Largamente utilizzati, i permessi sul lavoro per chi gode dei benefici della Legge 104 sono sempre un argomento spinoso. Utilizzare i permessi perché effettivamente si deve assistere il parente disabile da cui gli stessi permessi scaturiscono, è cosa buona e giusta. Ma come al solito in Italia, i furbetti sono ovunque. Ed anche su questa materia c’è chi aggira le regole, sfruttando i permessi che la Legge 104 offre, per tutto tranne che per il motivo per il quale sono stati assegnati.
I rischi per chi viene scovato ad “approfittare” di questo non sono leggeri. Oltre al licenziamento, cioè alla perdita del posto di lavoro, siamo di fronte ad una pratica illecita, contraria alla legge che può portare al carcere.
Utilizzo illecito dei permessi Legge 104, i rischi che si corrono sono davvero tanti e gravi. Per esempio, il rischio di finire in carcere non è escluso da chi adotta questo illecito comportamento. SI rischia una pena detentiva che va da 6 mesi a 3 anni.
I permessi provenienti dalla Legge 104 sono un diritto ineludibile per i lavoratori, poiché non c’è nessun datore di lavoro che può non concedere questi permessi. Negli ultimi tempi, per conciliare esigenze del lavoratore e della persona che lui stesso assiste (l’invalido che ha dato diritto alla concessione dei permessi), con quelle del datore di lavoro e delle attività aziendali svolte, i permessi vanno concordati in anticipo.
Ma resta il fatto che si tratta di un diritto imprescindibile del lavoratore. Ma non bisogna abusarne. I tre giorni al mese di permesso retribuito, servono, come natura stessa vuole, per assistere il familiare disabile. In caso contrario c’è il concreto rischio di incorrere in sanzioni disciplinari da parte del datore di lavoro (e questo è un suo diritto), o da parte dell’Inps.

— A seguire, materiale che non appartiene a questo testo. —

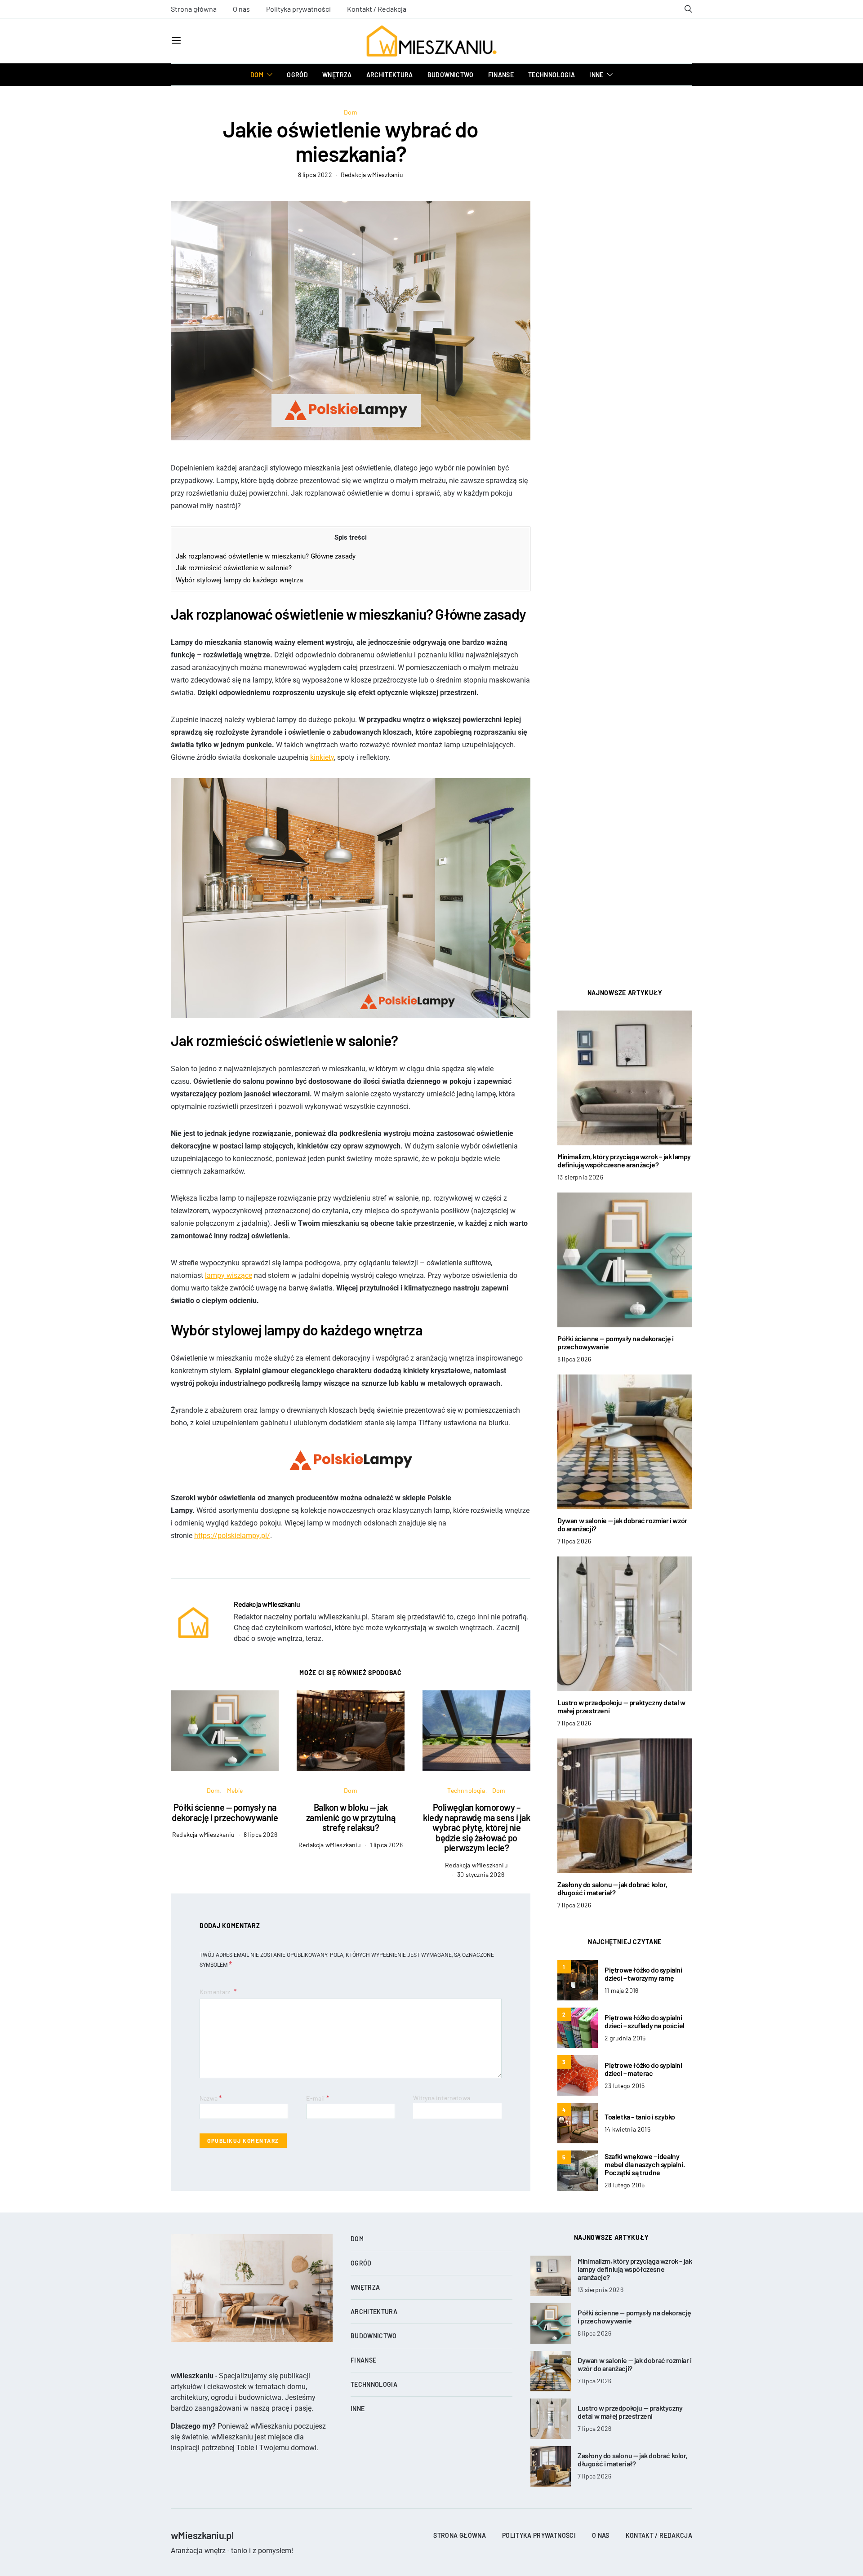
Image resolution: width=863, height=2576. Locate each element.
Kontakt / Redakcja (376, 8)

Tra le sanzioni disciplinari, la sospensione dal lavoro, ma anche, soprattutto per i casi di reiteratezza, il licenziamento per giusta causa.
Tra le sanzioni Inps invece, la decadenza del beneficio della Legge 104 e in casi estremi anche la restituzione delle somme precedentemente corrisposte per lo stesso motivo. Questo perché nonostante sia il datore di lavoro ad erogare il corrispettivo della normale retribuzione nonostante l’assenza giustificata però dai permessi, è l’Inps l’Ente che alla fine si accolla il costo.
Ed essendo un pagamento di un Ente pubblico, chi lo ottiene con pratiche illecite può incorrere nel reato di truffa. In sostanza, l’Inps oltre a comminare le sanzioni prima citate, può arrivare a denunciare il lavoratore “furbetto”, alle autorità competenti. Una denuncia con tanto di reato, che è quello di truffa ai danni dello stato, con la pena detentiva prima citata come sanzione.